A Reverse Phase High Performance Liquid Chromatographic (RP-HPLC) method was developed and validated for the
estimation of Sofosbuvir which is a new antiviral drug. The RP-HPLC was succeeded on a Phenomenex Luna® LC C18
column (150×4.6mm, 5μm). The mobile phase was effective according to the polarity of studied drug. The mobile phase
was consisting of Acetonitrile: Methanol: Water in the ratio of 50:30:20 v/v/v using at flow rate of 1ml/min. with
injection volume of 20 μL was selected for this present work. Detection was made by using UV detector at 260nm.
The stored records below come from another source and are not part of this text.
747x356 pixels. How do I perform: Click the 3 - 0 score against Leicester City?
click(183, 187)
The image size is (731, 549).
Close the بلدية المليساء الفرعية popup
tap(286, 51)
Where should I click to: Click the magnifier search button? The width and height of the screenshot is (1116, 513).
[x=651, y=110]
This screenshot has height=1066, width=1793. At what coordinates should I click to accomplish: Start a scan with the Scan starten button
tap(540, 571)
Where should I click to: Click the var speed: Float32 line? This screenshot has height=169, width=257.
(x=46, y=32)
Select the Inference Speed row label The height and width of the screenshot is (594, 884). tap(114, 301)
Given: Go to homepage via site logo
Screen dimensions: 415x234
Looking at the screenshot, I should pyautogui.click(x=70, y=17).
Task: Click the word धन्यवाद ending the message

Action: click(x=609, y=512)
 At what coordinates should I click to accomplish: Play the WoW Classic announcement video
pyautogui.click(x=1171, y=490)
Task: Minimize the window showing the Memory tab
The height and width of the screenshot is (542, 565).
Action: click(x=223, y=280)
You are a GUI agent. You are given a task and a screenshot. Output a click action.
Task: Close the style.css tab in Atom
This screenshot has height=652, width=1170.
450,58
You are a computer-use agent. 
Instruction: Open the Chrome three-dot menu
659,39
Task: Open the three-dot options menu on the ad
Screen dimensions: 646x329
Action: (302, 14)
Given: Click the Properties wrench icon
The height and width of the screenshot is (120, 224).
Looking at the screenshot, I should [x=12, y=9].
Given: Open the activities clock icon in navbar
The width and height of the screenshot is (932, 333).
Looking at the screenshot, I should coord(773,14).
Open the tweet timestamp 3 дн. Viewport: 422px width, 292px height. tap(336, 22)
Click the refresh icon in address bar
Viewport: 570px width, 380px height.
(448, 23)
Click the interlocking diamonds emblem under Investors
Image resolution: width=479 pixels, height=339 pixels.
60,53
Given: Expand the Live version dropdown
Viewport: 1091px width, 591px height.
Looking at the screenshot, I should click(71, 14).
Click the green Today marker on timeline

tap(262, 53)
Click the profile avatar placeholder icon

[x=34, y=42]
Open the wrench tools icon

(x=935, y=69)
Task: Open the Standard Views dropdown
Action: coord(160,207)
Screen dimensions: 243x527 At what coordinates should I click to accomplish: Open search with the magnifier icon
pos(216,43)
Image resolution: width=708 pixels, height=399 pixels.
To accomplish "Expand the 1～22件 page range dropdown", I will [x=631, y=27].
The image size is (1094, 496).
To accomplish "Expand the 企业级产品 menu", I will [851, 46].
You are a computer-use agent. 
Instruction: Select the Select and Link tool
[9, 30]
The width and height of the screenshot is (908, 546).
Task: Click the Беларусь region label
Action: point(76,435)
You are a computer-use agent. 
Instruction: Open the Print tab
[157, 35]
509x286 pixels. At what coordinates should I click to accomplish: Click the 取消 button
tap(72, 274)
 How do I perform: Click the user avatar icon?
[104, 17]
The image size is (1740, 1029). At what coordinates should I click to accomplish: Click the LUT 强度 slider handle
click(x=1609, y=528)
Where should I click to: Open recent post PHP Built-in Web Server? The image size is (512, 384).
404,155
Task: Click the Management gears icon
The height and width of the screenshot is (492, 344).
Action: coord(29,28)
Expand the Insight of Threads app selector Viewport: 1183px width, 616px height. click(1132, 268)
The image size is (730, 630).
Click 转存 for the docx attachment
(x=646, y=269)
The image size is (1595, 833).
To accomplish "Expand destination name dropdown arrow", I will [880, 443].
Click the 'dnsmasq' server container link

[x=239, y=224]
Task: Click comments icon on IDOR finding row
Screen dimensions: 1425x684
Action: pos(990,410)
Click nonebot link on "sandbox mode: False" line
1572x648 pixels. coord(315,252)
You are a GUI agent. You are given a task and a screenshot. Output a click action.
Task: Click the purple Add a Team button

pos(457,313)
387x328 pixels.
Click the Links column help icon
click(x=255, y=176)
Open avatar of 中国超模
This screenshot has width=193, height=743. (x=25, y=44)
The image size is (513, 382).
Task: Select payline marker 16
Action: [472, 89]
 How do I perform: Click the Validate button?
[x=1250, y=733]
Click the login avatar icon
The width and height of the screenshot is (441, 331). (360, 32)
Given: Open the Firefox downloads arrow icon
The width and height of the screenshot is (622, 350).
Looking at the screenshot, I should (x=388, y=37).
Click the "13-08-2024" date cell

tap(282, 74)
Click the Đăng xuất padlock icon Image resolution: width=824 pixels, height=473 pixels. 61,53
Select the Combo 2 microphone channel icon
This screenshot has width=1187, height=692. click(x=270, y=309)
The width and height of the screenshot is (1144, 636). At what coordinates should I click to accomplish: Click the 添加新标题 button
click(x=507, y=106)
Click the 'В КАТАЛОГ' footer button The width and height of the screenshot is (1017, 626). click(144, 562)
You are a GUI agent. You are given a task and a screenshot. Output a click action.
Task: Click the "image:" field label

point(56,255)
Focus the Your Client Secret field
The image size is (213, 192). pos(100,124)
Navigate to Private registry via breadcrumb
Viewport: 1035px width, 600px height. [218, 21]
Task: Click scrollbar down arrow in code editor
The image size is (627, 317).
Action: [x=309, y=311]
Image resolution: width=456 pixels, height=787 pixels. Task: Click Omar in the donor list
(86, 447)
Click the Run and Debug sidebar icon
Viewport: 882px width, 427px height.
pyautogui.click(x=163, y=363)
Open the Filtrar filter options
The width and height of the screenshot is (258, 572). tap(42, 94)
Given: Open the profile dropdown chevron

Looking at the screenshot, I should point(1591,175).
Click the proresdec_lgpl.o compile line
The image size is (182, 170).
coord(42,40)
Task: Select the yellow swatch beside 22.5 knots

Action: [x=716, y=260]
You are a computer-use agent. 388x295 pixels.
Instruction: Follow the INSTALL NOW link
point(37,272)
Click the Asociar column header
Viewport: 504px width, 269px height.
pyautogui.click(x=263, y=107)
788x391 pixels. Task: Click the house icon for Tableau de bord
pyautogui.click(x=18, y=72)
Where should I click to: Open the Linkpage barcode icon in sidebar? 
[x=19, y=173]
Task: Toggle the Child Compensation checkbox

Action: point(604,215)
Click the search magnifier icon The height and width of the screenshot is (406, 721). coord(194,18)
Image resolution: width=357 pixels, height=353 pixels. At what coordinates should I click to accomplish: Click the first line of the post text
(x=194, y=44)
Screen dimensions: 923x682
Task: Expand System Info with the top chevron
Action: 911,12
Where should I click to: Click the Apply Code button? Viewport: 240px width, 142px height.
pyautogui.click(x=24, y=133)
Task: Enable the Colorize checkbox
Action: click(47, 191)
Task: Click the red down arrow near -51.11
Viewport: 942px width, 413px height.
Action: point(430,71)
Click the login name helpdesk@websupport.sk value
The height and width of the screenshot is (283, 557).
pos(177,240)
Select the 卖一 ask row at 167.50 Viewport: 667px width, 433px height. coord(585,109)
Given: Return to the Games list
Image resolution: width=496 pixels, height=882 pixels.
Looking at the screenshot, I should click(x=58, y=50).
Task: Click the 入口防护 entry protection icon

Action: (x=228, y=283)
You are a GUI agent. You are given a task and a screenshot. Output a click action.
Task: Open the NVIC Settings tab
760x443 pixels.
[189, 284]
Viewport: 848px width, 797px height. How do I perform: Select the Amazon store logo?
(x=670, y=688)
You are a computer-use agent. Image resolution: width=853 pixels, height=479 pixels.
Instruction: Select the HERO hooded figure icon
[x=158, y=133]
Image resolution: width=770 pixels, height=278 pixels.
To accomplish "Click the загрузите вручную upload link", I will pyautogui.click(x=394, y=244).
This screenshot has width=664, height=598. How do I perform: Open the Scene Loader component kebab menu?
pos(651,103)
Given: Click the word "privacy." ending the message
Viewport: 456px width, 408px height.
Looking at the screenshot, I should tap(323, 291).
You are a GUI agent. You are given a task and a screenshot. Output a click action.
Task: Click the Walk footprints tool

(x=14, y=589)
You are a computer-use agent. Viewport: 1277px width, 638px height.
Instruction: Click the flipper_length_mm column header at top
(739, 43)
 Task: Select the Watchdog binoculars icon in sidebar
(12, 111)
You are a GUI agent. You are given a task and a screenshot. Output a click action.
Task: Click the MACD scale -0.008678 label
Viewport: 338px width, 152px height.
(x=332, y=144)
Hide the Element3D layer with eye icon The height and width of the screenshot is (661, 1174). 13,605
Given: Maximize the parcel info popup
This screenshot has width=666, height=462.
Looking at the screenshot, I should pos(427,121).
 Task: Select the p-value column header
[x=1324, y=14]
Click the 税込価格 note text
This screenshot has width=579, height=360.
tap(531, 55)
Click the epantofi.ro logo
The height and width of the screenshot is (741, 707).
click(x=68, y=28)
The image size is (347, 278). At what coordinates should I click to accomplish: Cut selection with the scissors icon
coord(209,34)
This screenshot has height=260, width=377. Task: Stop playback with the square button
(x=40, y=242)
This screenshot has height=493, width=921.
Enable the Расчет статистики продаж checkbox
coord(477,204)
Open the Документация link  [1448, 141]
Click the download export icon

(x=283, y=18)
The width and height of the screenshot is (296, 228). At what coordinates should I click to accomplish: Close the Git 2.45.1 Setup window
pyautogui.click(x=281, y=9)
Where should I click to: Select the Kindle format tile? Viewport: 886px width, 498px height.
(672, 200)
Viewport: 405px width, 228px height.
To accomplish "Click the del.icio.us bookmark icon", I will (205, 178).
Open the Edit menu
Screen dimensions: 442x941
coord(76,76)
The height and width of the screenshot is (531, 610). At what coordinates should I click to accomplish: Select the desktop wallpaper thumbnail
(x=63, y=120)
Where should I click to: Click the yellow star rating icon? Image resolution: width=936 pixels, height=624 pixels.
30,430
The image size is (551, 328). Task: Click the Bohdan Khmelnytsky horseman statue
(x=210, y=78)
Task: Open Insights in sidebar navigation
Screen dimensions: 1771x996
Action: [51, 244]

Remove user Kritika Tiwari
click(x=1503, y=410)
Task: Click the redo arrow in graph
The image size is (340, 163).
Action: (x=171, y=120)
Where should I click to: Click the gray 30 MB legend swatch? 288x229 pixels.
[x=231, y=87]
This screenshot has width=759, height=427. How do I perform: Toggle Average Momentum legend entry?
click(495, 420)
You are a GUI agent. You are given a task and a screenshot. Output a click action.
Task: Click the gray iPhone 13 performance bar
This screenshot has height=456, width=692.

Retention time was found to be 2.1min. The developed method was validated according to the ICH guidelines. The
calibration curve was linear for Sofosbuvir in the concentration range of 10-50 μg/ml was good. The developed method
was validated for Linearity, Precision, Accuracy and Robustness of Sofosbuvir drug and was accurate, precise and reliable
for the analysis of Sofosbuvir in formulation. The Relative Standard Deviation for all the parameters were found to be
less than 2 which shows the validated method and results obtained by this method is with fair agreement. Hence, this
developed method can be easily effortlessly adopted for routine analysis for Sofosbuvir in bulk and formulation.